Vous vous rappelez de le coup de 1996 ? (Couverture du Time de l’époque montrant Eltsine complètement bourré, avec une bannière étoilée, et le titre : « Yanks To The Rescue ».) C’est drôle, c'était les médias traditionnels américains qui se vantaient, après coup, de notre propre ingérence dans l’élection d’une autre nation.

« WASHINGTON - Une équipe de stratèges politiques américains qui a aidé en début d'année le gouverneur de la Californie, Pete Wilson, dans sa tentative de participer à l’élection présidentielle, a déclaré cette semaine avoir servi d'arme de campagne secrète au président russe Boris N. Eltsine. »

— The Los Angeles Times, 9 juillet 1996

La beauté de l'accusation de Robert Mueller contre treize trolls-Facebook russes est qu'ils ne seront jamais jugés, donc M. Mueller n'aura jamais à prouver son accusation. Dans la nouvelle loi rendue populaire par le mouvement #Me Too, l’accusation suffit à condamner la cible de l’enquête. Cela sonne un peu comme “revenir au Moyen-Âge” pour moi sauf que c’est comme ça que nous évoluons aujourd’hui sur la Terre de l’homme libre (The Land of the Free).

Mes lecteurs savent bien sûr que je ne suis pas un partisan de Trump, que je le considère comme une catastrophe nationale mais je suis désormais beaucoup plus préoccupé et troublé par l’hystérie aveugle qui a présidé au complot contre lui de la bureaucratie permanente de Washington en collusion avec une demi-douzaine de grands journaux et de réseaux d'information. Ils ont mené une folle campagne de psy-ops qui a poussé la psychologie du pays dans une psychose de guerre.

Le New York Times a publié samedi un éditorial qui est une perle rare, le lendemain de l’annonce des inculpations. Le titre disait : « Le silence ostentatoire de Trump prive de chef [notre] lutte contre la Russie » (« Trump’s Conspicuous Silence Leaves a Struggle Against Russia Without a Leader »). Dean Baquet et son comité de rédaction cherchent apparemment un Napoléon américain qui montera un cheval blanc et emmènera nos légions à Moscou pour donner une leçon à ces coquins, – quelque chose dans ce genre...

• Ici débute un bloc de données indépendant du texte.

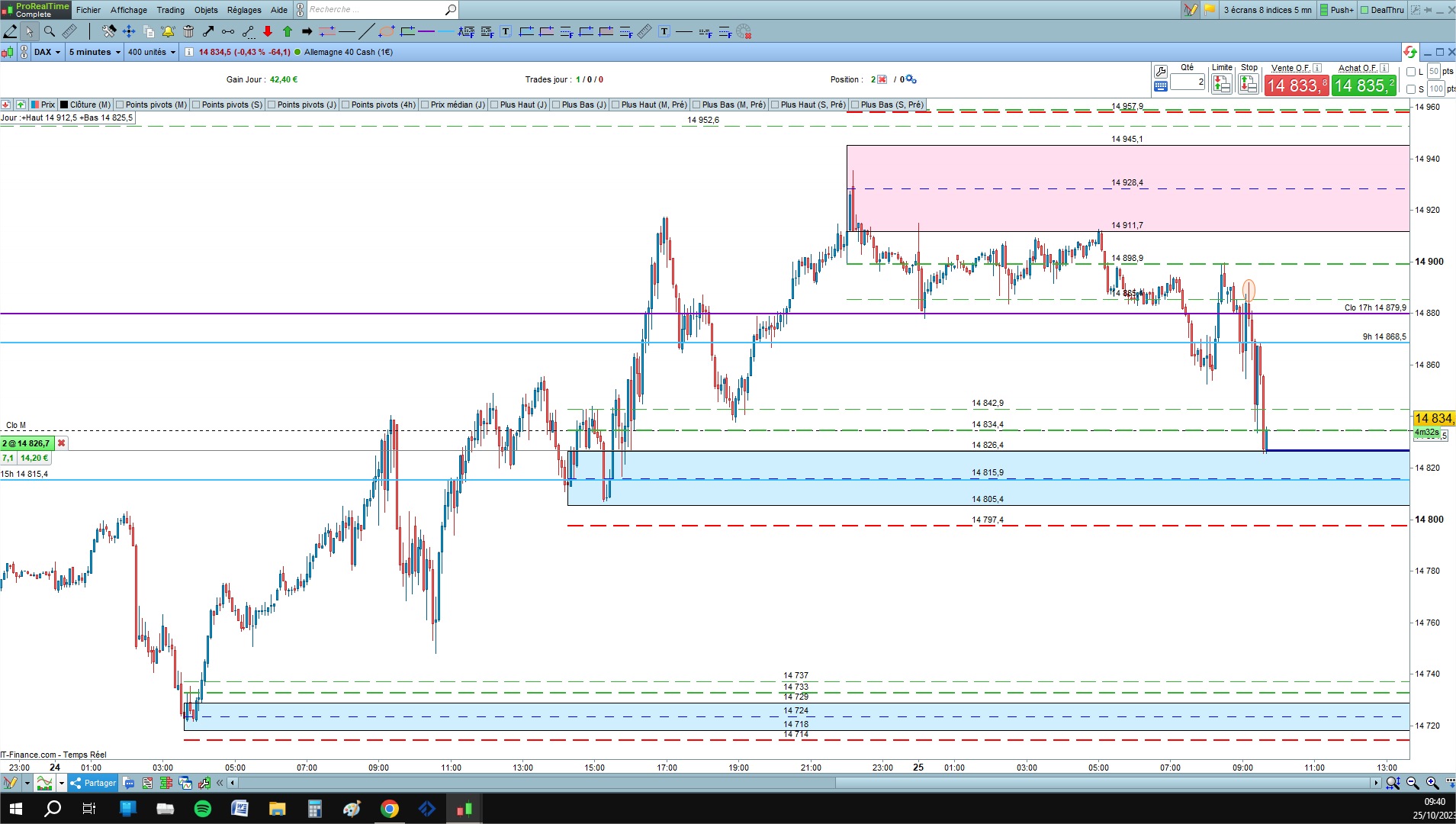The width and height of the screenshot is (1456, 824).
Task: Tick the S stop checkbox
Action: point(1411,89)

Je ne suis sûrement pas le seul à remarquer combien cette hystérie est bien conçue pour détourner l'attention du public de l'inconduite documentée du FBI, de la CIA, de la NSA, des fonctionnaires du Département d'Etat et des dirigeants du mouvement national qui se baptise “Résistance” : le comité national du parti démocrate, Hillary sa candidate désignée pour 2016 et le cercle intime de la Maison Blanche autour du président Obama. On aurait pu croire qu’au moins une partie de cette conspiration aurait attiré l'attention de Robert Mueller, étant donné que la trace écrite de la preuve est aussi vaste et encombrée que les Périphériques de Washington D.C. Elle (la conspiration) pourrait se définir en fait comme le plus grand acte de subversion bureaucratique de l’histoire américaine.

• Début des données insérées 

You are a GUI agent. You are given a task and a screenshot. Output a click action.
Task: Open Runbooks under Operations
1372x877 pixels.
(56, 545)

Bien sûr, l’adjoint du ministre de la justice Rod Rosenstein a rapidement mis en perspective ces accusations officielles en affirmant que l’action sur Facebook des quelques Russes impliqués n’avait eu aucun effet sur les élections de 2016, et que la campagne de Donald Trump n’y était pas impliquée. Peut-être que les inculpations étaient juste une mise en bouche pour quelque chose de plus costaud à venir du bureau de Mueller. Mais que faire si ce n'est pas le cas ? Et si ces treize inculpations était tout ce qu’arrive à accoucher un an et demi de la plus scrupuleuse enquête plongée dans les méandres de cette “narrative” ?

Pendant ce temps, les dommages causés par cette ancienne forme inquisitoriale de pensée de l’Amérique laissent essentiellement les partisans de cette politique comme l’Épouvantail dans Le Magicien d'Oz : sans cerveau. Je doute qu’ils seront satisfaits par l’inculpation par Mueller des treize comparses russes. Au contraire, cela peut les inciter à des formes d’hystérie encore plus violentes et à de plus grands actes d’anarchie. La seule chose qui arrêtera cette absurdité est un coup de tonnerre de type Big Trouble dans le système financier – dont les médias classiques et l’essentiel du public n’appréhendent en rien la venue, à leurs risques et périls. Il vient à nous à un rythme endiablé et il sera d’une force terrible ; il nous tombera sur le crâne comme un madrier sans que nous y soyons préparés.